Each of the following elements are required in acceptance of an offer EXCEPT:
* Unconditional
* Unequivocal
* Communicated Clearly
* Well-documented
Well-documented
* The acceptance must be unconditional, unequivocal, and communicated clearly.
What are the four elements that all valid contracts must have?
- Offer and acceptance
- Consideration
- Capacity
- Legal purpose
Define Unilateral and Bilateral Contracts
In unilateral contracts, only one party makes an enforceable promise. Insurance contracts are unilateral in that only the insurer makes a binding promise. The insured can cancel the policy at any time without recourse, while the insurer is limited to specific situations (such as failure of the insured to pay premiums) when it may cancel a policy. The insured does not promise to pay the premiums and cannot be sued for failure to do so. Insureds cannot collect for losses if they do not pay premiums, because timely payment of the premium is a condition of the contract.
Contracts in which both parties make enforceable promises are called bilateral contracts.
Insurance is not considered a bilateral contract.

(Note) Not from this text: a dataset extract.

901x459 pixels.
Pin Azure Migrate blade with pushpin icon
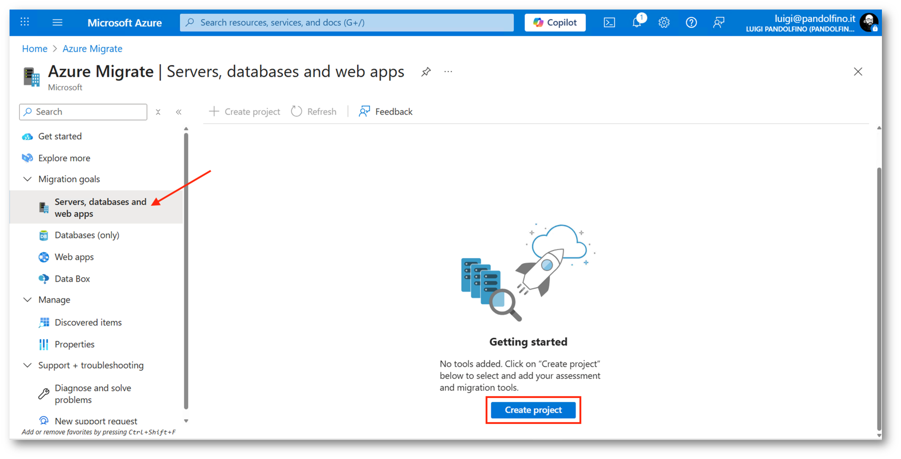click(426, 72)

Practitioner Advice: The most popular term insurance policies these days are those that come with a premium guarantee period, for example, 20-year level term. The insurance company is committed to honoring the contract and not raising the premium for 20 years. The policyholder however, is not committed to keeping the policy for 20 years, and can cancel at any time.
Section 1 - Insurance Contract Summary
A general knowledge of contract law is essential to understanding insurance. In this lesson, we have covered the following:
* Contract: A legally binding agreement creating rights and duties for those who are parties to it.
* Voidable contract: Allows one party the option of breaking the agreement because of an act or omission of an act (a breach) by the other party.
* Void contract: A contract that a court will not enforce because from it lacks one or more features of a valid contract.
* Binder: A temporary contract in property insurance, and is often used before the issuance of the formal insurance policy.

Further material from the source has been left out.